Stored entries ▸
* * *
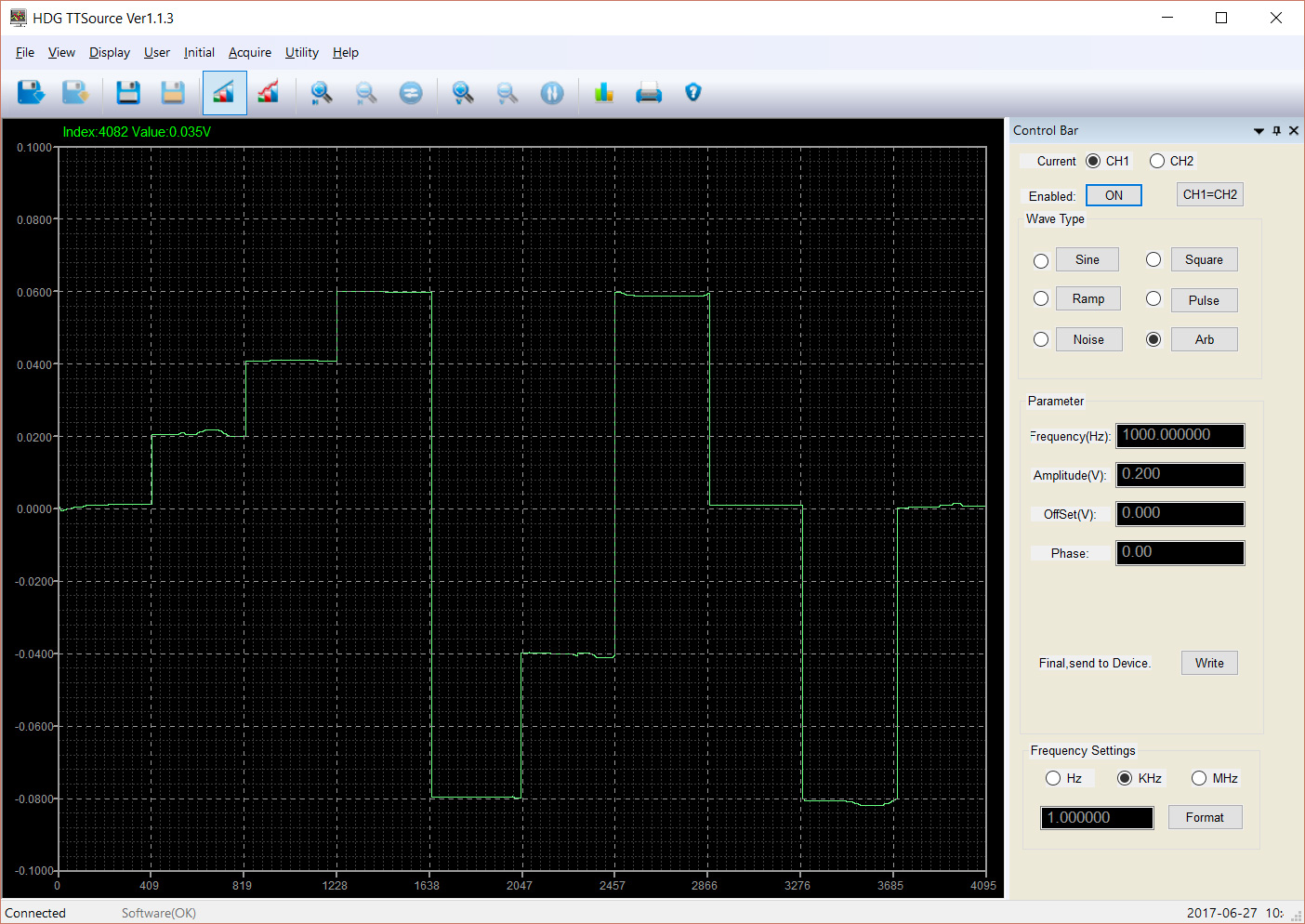Click the printer icon in toolbar
Viewport: 1305px width, 924px height.
(649, 92)
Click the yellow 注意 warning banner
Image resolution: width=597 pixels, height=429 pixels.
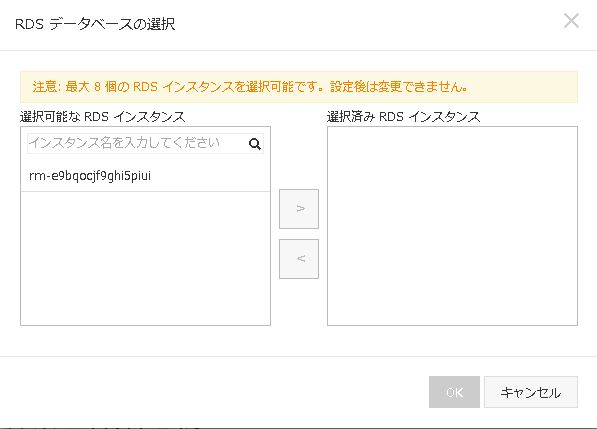pyautogui.click(x=299, y=87)
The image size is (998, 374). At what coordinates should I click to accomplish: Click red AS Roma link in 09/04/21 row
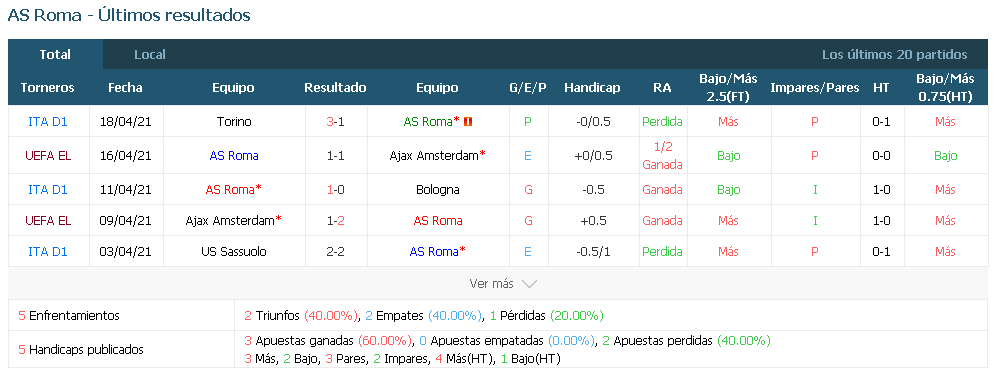coord(438,221)
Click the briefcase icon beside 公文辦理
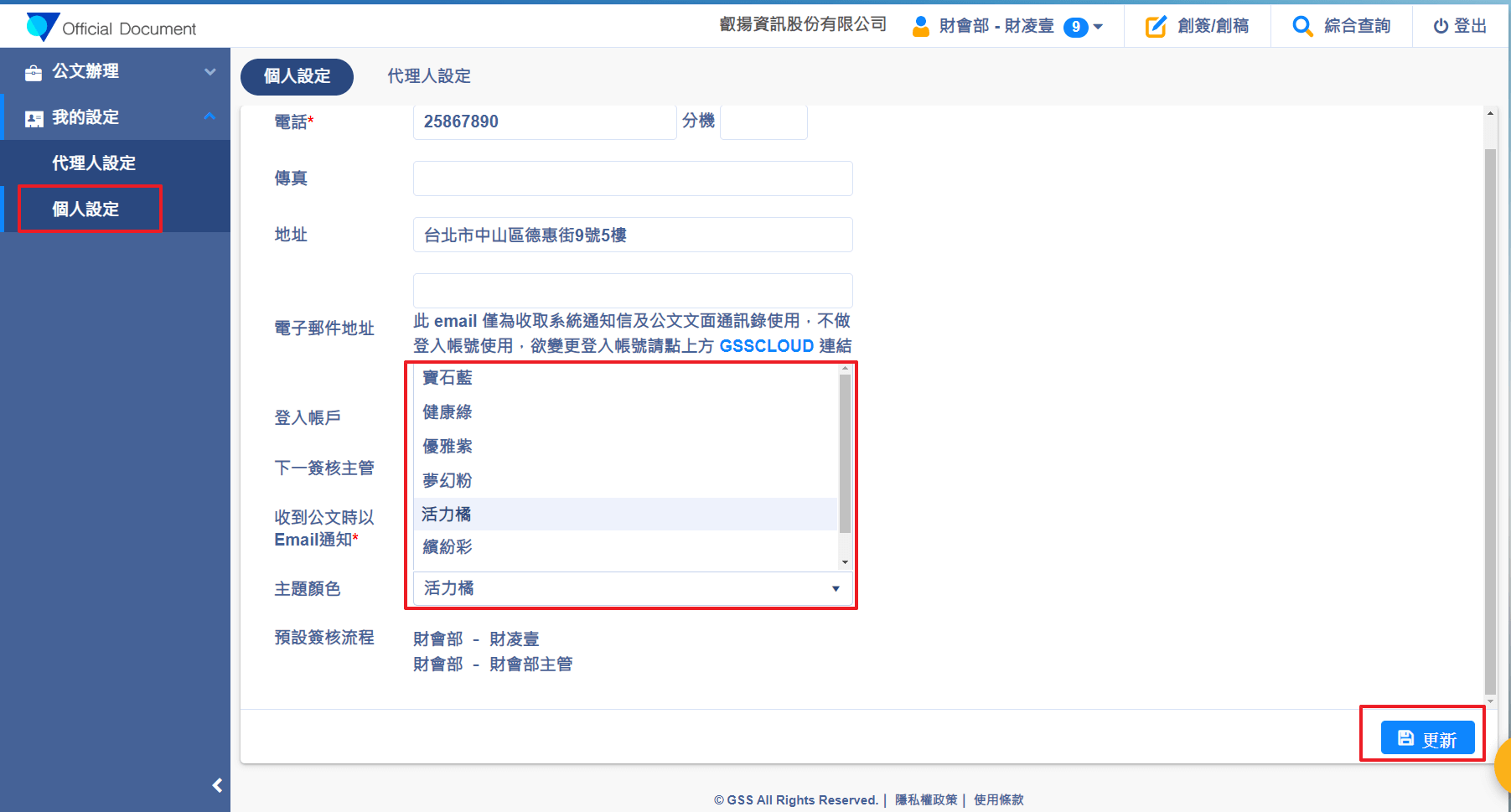Image resolution: width=1511 pixels, height=812 pixels. (34, 73)
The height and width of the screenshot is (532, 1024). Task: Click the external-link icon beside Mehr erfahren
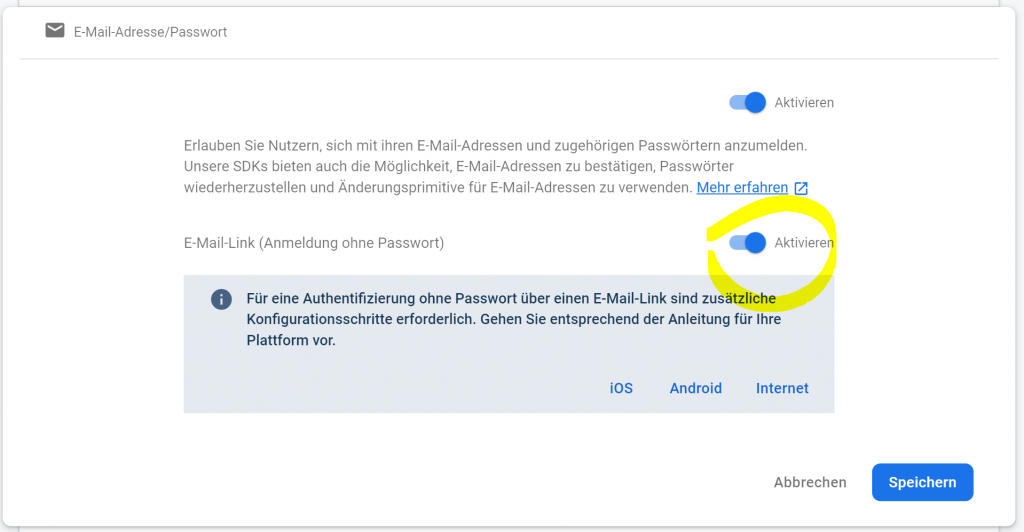point(801,188)
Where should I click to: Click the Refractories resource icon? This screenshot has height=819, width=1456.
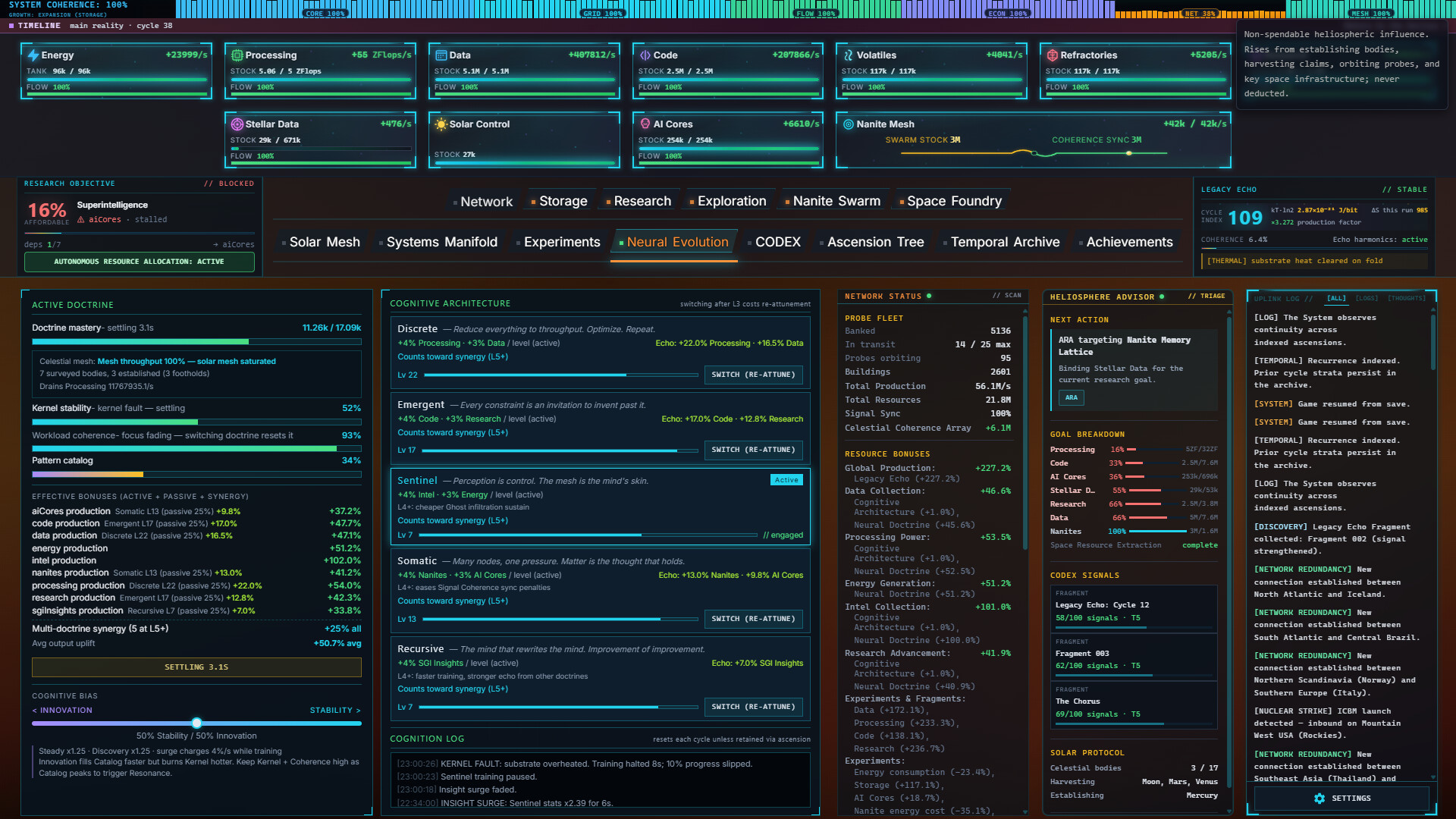pos(1052,55)
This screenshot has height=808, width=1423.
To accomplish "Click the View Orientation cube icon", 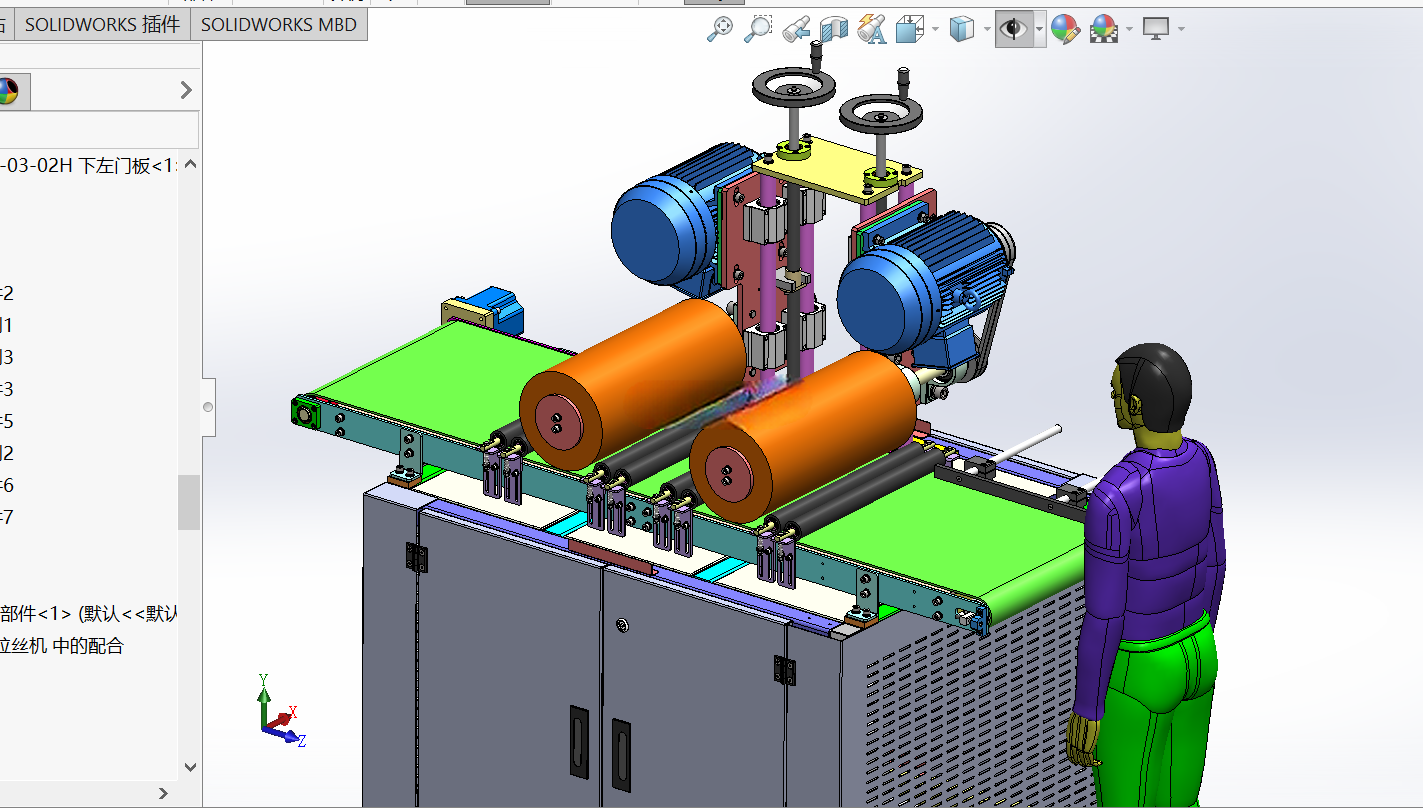I will (909, 30).
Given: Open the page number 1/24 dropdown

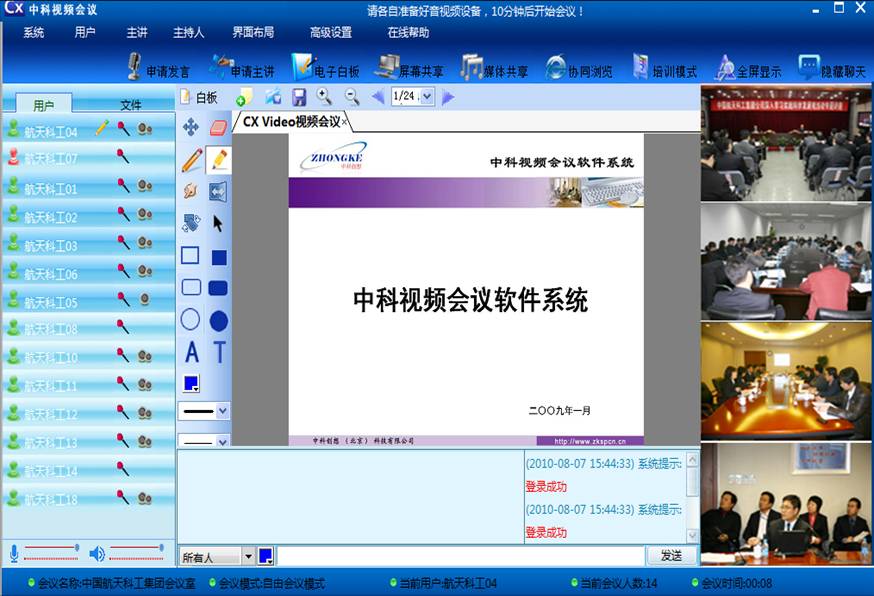Looking at the screenshot, I should 427,96.

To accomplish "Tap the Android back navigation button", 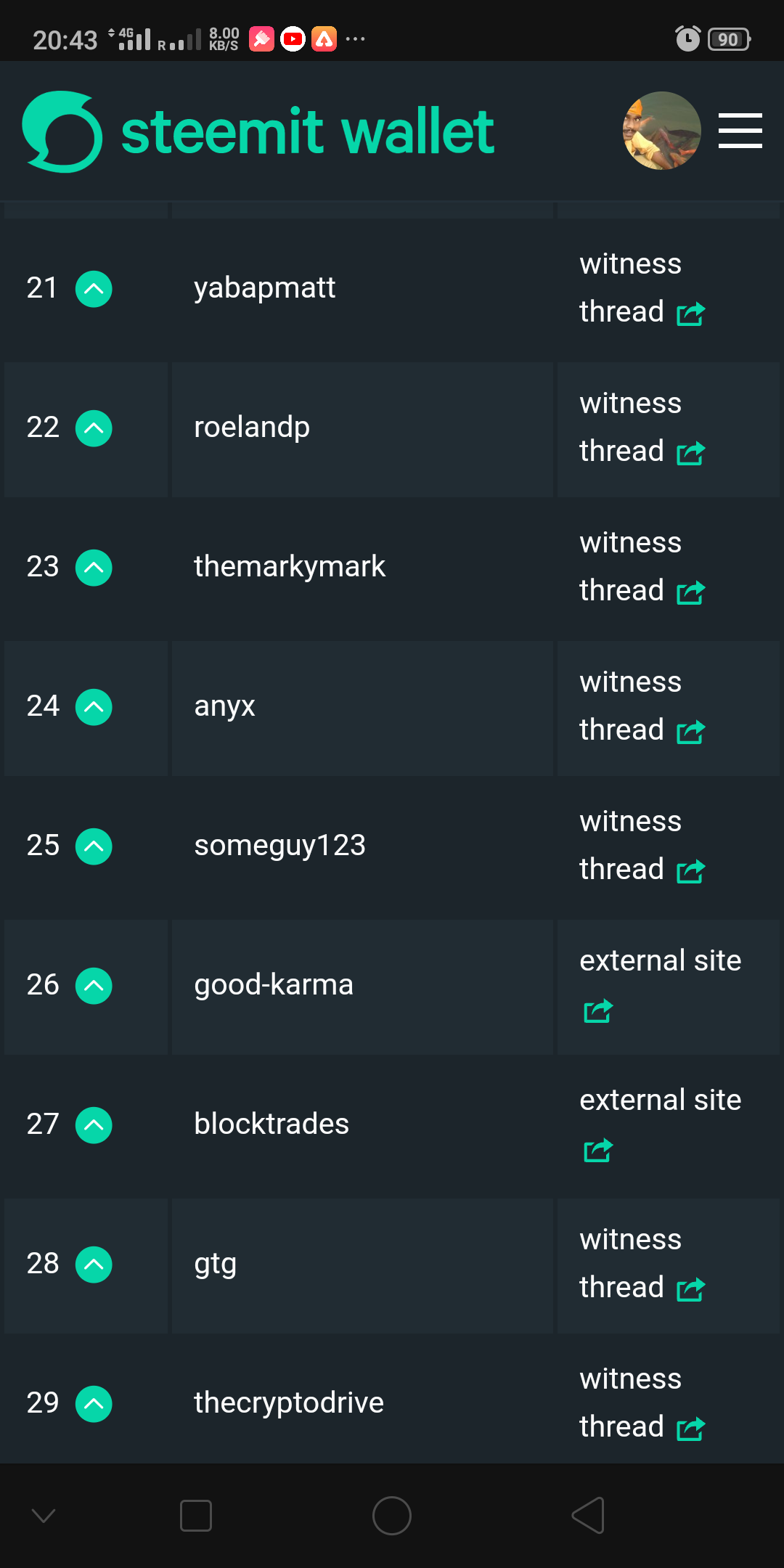I will (588, 1516).
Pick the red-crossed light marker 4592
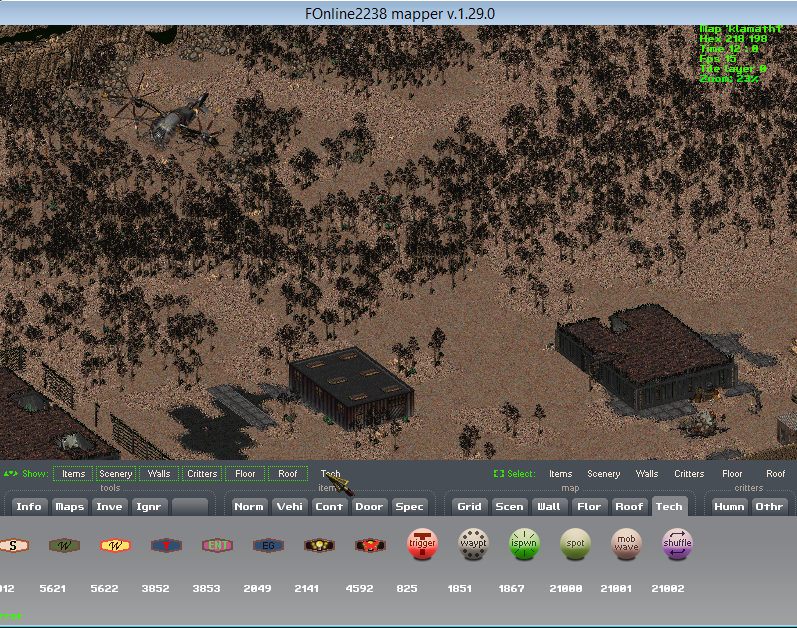The image size is (797, 628). tap(370, 545)
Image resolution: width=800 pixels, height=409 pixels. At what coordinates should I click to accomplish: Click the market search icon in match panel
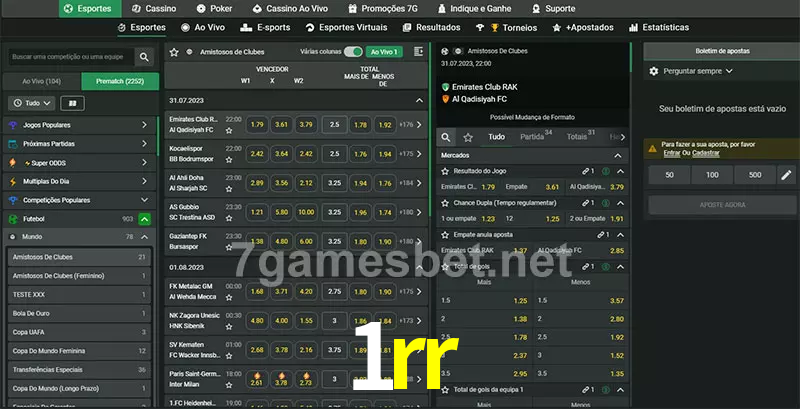tap(447, 137)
* * *
Try it ▸ Give back exactly the lines from the line with "Image resolution: width=800" through the end of the records, both included; keep all pictures out.

Task answer ▸
Image resolution: width=800 pixels, height=409 pixels. At what coordinates should I click to accomplish: Click the market search icon in match panel
tap(447, 137)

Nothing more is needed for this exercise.